In 1977 that black cloud famously gathered over Memphis when the world was scandalized to discovered the king of rock and roll as a corpse, collapsed in his vomit. America had not wanted to see the collapse for so long, what the devotees found traumatic should not have been so shocking. I believe the same applies for Michael Jackson. Many of us must have been lying to ourselves pretty hard over the course of his tortured life–which we were painfully implicated in–to be as shocked as we were. Just 5 years after Elvis’s death–I can’t tell whether that’s a long time or a short time–Eddie Murphy lampooned the older and overweight Elvis in his huge special DELIRIOUS.
When you watch the clip, notice that Murphy makes it abundantly clear when he moves from laughing with Elvis, and acknowledging the power of his performance, to laughing at Elvis. He feels justified in the joke, or at least, he feels safe making it, because the public had turned on Elvis. Whether this is an act or critique or malicious, I’ll leave for you to judge. But I will say, we could similarly make a joke about Murphy slipping into self-parody as his career moved into The Nutty Professor era.
To understand the significance of this thunderous approval of Murphy’s impression, we have to realize the extent of Murphy’s popularity at this point. Chris Rock–who early in his career won the favor of Eddie Murphy and was taken under Murphy’s wing early on–claims there’s never been a comedian that was as big as Eddie Murphy was. His genius for impressions serve him better on the stand-up stage than on the silver screen. He comes across more natural here than in his later film career. (That said, if you decide to watch the whole special, posted at the bottom, there are several jibes at homosexuals that seem particularly out of place in 2012, and are seemingly cruel for 1982 even. Murphy later in his career publicly apologized for his insensitive gay bashing.)
Nietzsche’s famously succinct description of the concept of the sacred as the things at which we cannot laugh. The approval and huge laughter Murphy gets from making fun of fat Elvis is telling. Even something as sacred as Elvis had only a five years before the older Elvis became a punchline. He was Johnny Carson’s bag during the “fat and 40” years, but his death, like usual, restored a certain aura to America’s biggest icon of the 20th century.

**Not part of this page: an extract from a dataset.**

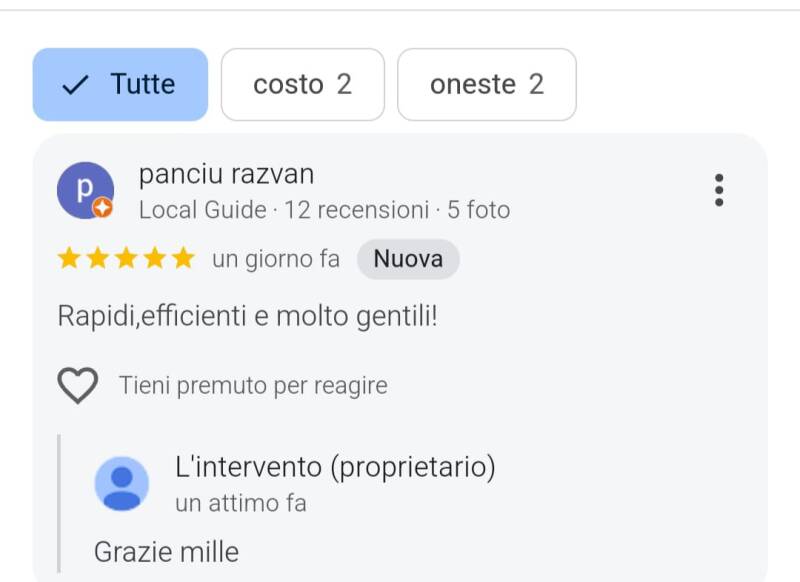The height and width of the screenshot is (582, 800).
Task: Open the three-dot review options menu
Action: [x=718, y=190]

Murphy can joke about old Elvis because public perception had shifted in the five years after his death. Whatever you may personally feel about the Elvis of the 60s and 70s, it has become alright to make fun of older, which isn’t even that old, Elvis (I’m guilty; working on appreciating the 60s and 70s more.) But even the young Eddie Murphy, who seems to have a lot of misguided feelings about homosexuals, gives young Elvis the love and adoration that his early performances coax out of nearly anyone who gives them a chance. Case in point:
The honesty and vulnerability has something to do with sacred I think. What exactly, I’m not sure, but I’d love to hear your thoughts.
(Also, below is the entire DELIRIOUS special. Beware of angry gay jokes.)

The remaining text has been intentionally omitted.